### [What to produce]
Each line of the listing below must be retyped exactly, with images left out.
****
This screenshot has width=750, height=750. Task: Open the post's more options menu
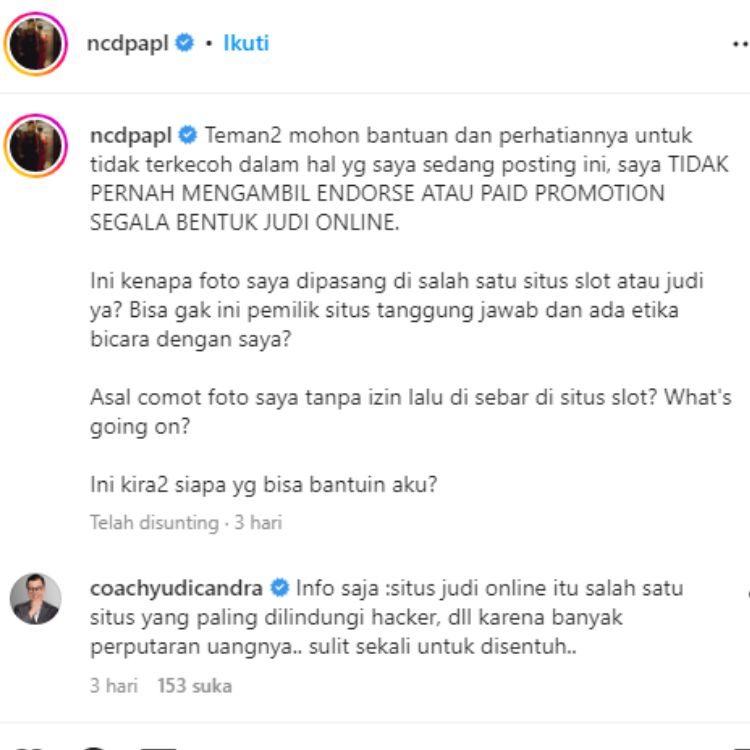[x=741, y=44]
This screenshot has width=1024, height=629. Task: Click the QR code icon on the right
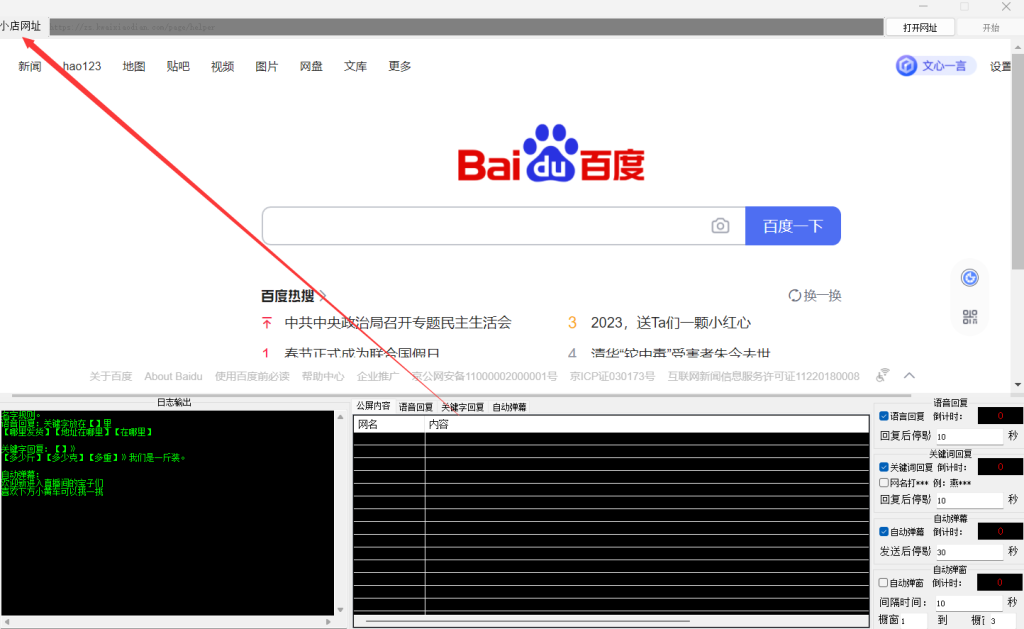969,317
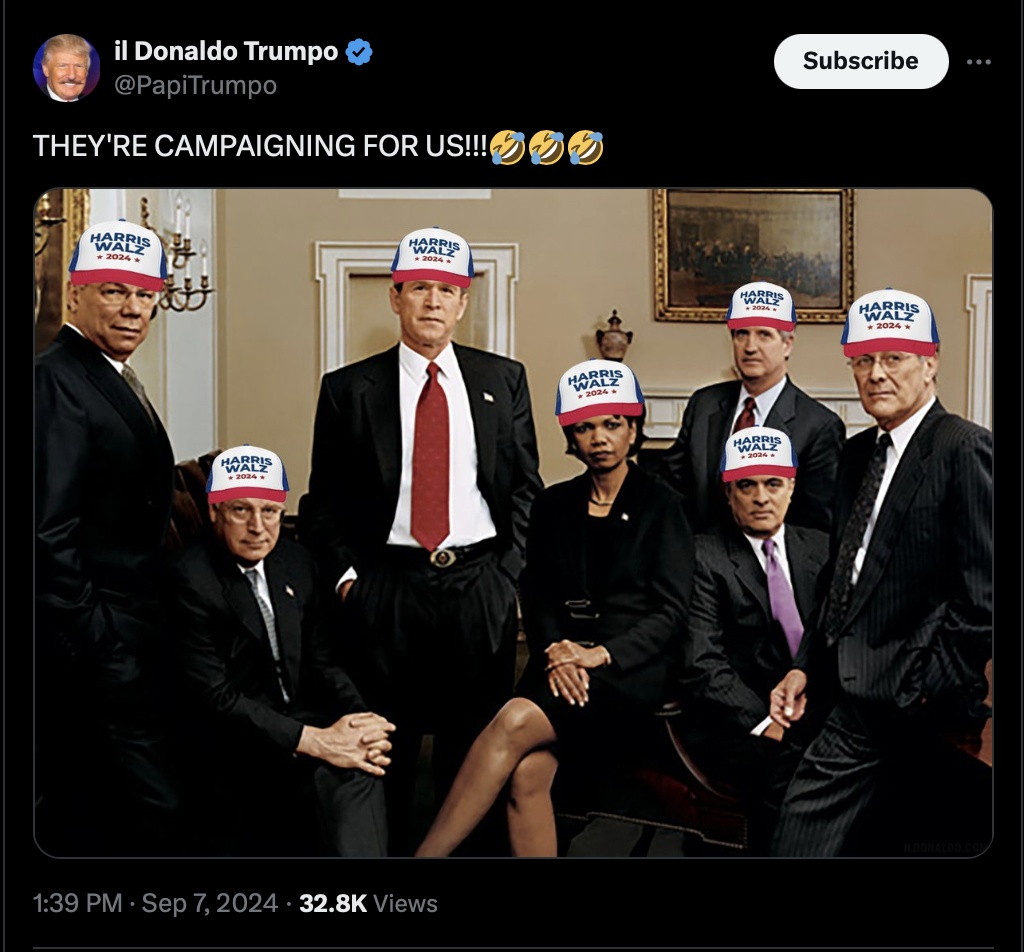
Task: Open the 1:39 PM timestamp link
Action: pyautogui.click(x=78, y=903)
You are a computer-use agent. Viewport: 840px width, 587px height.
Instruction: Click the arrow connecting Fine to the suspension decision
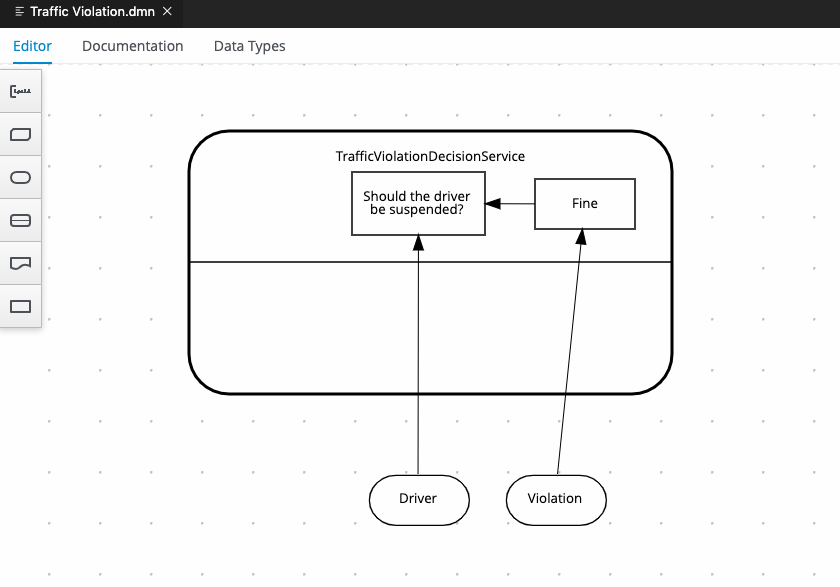(510, 203)
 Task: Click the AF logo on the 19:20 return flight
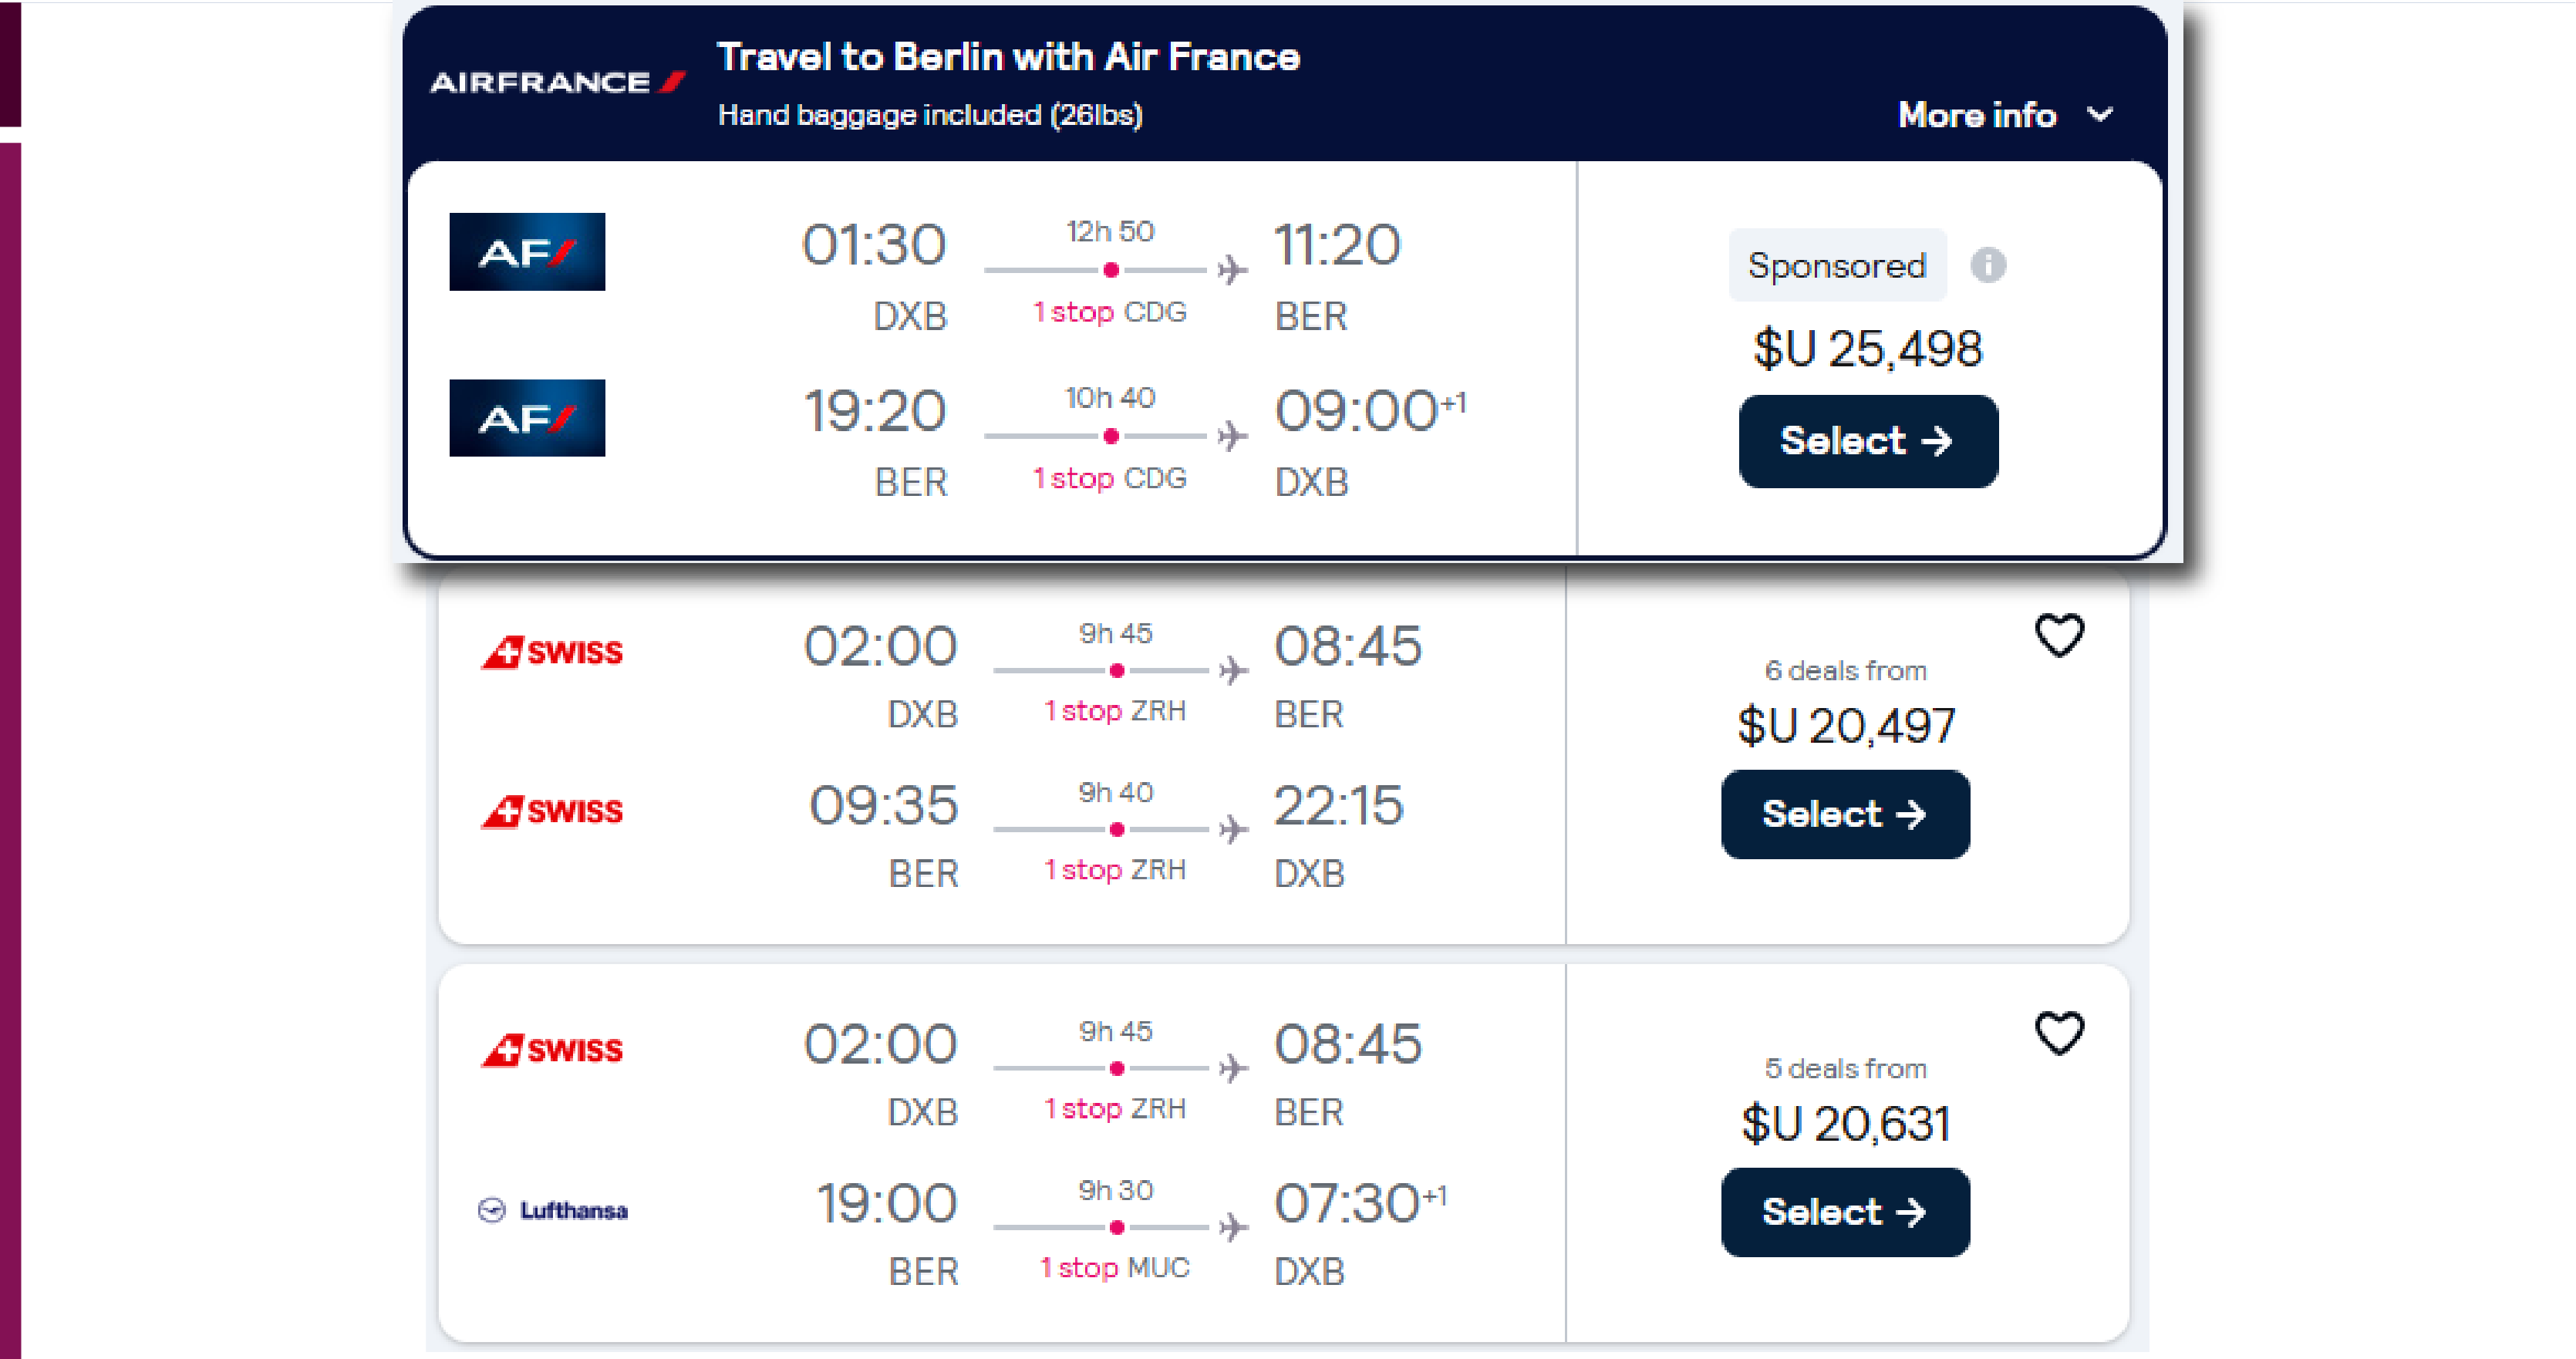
****
### [Exercise output]
This screenshot has width=750, height=750. Task: Open the post's more options menu
[x=741, y=44]
This screenshot has width=1024, height=629. Task: Click the QR code icon on the right
969,317
Task: Open the 1:39 PM timestamp link
Action: pyautogui.click(x=78, y=903)
You are a computer-use agent. Viewport: 840px width, 587px height.
Instruction: Click the arrow connecting Fine to the suspension decision
(510, 203)
 Task: Click the AF logo on the 19:20 return flight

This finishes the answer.